What you have to do:
Output the records that follow exactly as they are written.

Dataset entries
..........
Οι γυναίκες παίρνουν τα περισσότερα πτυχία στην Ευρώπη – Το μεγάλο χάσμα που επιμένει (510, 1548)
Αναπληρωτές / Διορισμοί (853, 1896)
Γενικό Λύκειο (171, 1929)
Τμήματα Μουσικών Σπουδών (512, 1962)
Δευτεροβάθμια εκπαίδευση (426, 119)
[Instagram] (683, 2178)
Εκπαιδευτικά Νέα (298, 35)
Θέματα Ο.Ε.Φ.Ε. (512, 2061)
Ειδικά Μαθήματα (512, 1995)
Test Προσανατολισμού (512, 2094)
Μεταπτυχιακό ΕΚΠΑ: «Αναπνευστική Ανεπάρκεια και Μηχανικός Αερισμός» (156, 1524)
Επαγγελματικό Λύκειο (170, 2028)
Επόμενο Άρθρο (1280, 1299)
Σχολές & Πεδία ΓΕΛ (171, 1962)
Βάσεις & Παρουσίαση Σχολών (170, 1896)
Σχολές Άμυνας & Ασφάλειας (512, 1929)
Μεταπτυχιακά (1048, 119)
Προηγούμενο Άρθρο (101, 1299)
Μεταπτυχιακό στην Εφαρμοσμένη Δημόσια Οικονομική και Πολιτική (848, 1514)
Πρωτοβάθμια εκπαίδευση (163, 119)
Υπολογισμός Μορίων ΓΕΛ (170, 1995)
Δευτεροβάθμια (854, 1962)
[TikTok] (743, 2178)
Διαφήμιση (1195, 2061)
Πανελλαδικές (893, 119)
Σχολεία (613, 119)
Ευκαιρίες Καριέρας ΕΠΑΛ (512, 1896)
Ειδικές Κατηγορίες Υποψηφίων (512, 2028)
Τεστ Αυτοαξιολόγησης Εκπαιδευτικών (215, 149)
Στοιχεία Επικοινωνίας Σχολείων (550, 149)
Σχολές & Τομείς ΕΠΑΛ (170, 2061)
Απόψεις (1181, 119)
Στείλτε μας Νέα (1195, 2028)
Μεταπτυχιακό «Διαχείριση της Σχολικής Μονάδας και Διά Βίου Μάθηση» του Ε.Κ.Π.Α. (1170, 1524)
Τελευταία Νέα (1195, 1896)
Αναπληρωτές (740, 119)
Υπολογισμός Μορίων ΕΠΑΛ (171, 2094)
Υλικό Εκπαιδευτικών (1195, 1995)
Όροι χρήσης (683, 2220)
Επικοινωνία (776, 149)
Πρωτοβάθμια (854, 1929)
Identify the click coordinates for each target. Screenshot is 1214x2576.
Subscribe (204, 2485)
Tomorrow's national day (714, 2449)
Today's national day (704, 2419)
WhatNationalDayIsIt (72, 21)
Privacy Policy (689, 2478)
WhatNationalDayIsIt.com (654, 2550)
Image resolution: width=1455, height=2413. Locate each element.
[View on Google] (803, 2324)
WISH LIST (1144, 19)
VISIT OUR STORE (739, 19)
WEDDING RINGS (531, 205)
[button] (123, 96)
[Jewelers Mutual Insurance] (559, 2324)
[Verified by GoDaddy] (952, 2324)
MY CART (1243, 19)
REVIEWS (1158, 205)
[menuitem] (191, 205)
..........
Response below:
Οι γυναίκες παίρνουν τα περισσότερα πτυχία στην Ευρώπη – Το μεγάλο χάσμα που επιμένει (510, 1548)
Αναπληρωτές / Διορισμοί (853, 1896)
Γενικό Λύκειο (171, 1929)
Τμήματα Μουσικών Σπουδών (512, 1962)
Δευτεροβάθμια εκπαίδευση (426, 119)
[Instagram] (683, 2178)
Εκπαιδευτικά Νέα (298, 35)
Θέματα Ο.Ε.Φ.Ε. (512, 2061)
Ειδικά Μαθήματα (512, 1995)
Test Προσανατολισμού (512, 2094)
Μεταπτυχιακό ΕΚΠΑ: «Αναπνευστική Ανεπάρκεια και Μηχανικός Αερισμός» (156, 1524)
Επαγγελματικό Λύκειο (170, 2028)
Επόμενο Άρθρο (1280, 1299)
Σχολές & Πεδία ΓΕΛ (171, 1962)
Βάσεις & Παρουσίαση Σχολών (170, 1896)
Σχολές Άμυνας & Ασφάλειας (512, 1929)
Μεταπτυχιακά (1048, 119)
Προηγούμενο Άρθρο (101, 1299)
Μεταπτυχιακό στην Εφαρμοσμένη Δημόσια Οικονομική και Πολιτική (848, 1514)
Πρωτοβάθμια εκπαίδευση (163, 119)
Υπολογισμός Μορίων ΓΕΛ (170, 1995)
Δευτεροβάθμια (854, 1962)
[TikTok] (743, 2178)
Διαφήμιση (1195, 2061)
Πανελλαδικές (893, 119)
Σχολεία (613, 119)
Ευκαιρίες Καριέρας ΕΠΑΛ (512, 1896)
Ειδικές Κατηγορίες Υποψηφίων (512, 2028)
Τεστ Αυτοαξιολόγησης Εκπαιδευτικών (215, 149)
Στοιχεία Επικοινωνίας Σχολείων (550, 149)
Σχολές & Τομείς ΕΠΑΛ (170, 2061)
Απόψεις (1181, 119)
Στείλτε μας Νέα (1195, 2028)
Μεταπτυχιακό «Διαχείριση της Σχολικής Μονάδας και Διά Βίου Μάθηση» του Ε.Κ.Π.Α. (1170, 1524)
Τελευταία Νέα (1195, 1896)
Αναπληρωτές (740, 119)
Υπολογισμός Μορίων ΕΠΑΛ (171, 2094)
Υλικό Εκπαιδευτικών (1195, 1995)
Όροι χρήσης (683, 2220)
Επικοινωνία (776, 149)
Πρωτοβάθμια (854, 1929)
Identify the click coordinates for each target. Screenshot is 1214x2576.
Subscribe (204, 2485)
Tomorrow's national day (714, 2449)
Today's national day (704, 2419)
WhatNationalDayIsIt (72, 21)
Privacy Policy (689, 2478)
WhatNationalDayIsIt.com (654, 2550)
Image resolution: width=1455, height=2413. Locate each element.
[View on Google] (803, 2324)
WISH LIST (1144, 19)
VISIT OUR STORE (739, 19)
WEDDING RINGS (531, 205)
[button] (123, 96)
[Jewelers Mutual Insurance] (559, 2324)
[Verified by GoDaddy] (952, 2324)
MY CART (1243, 19)
REVIEWS (1158, 205)
[menuitem] (191, 205)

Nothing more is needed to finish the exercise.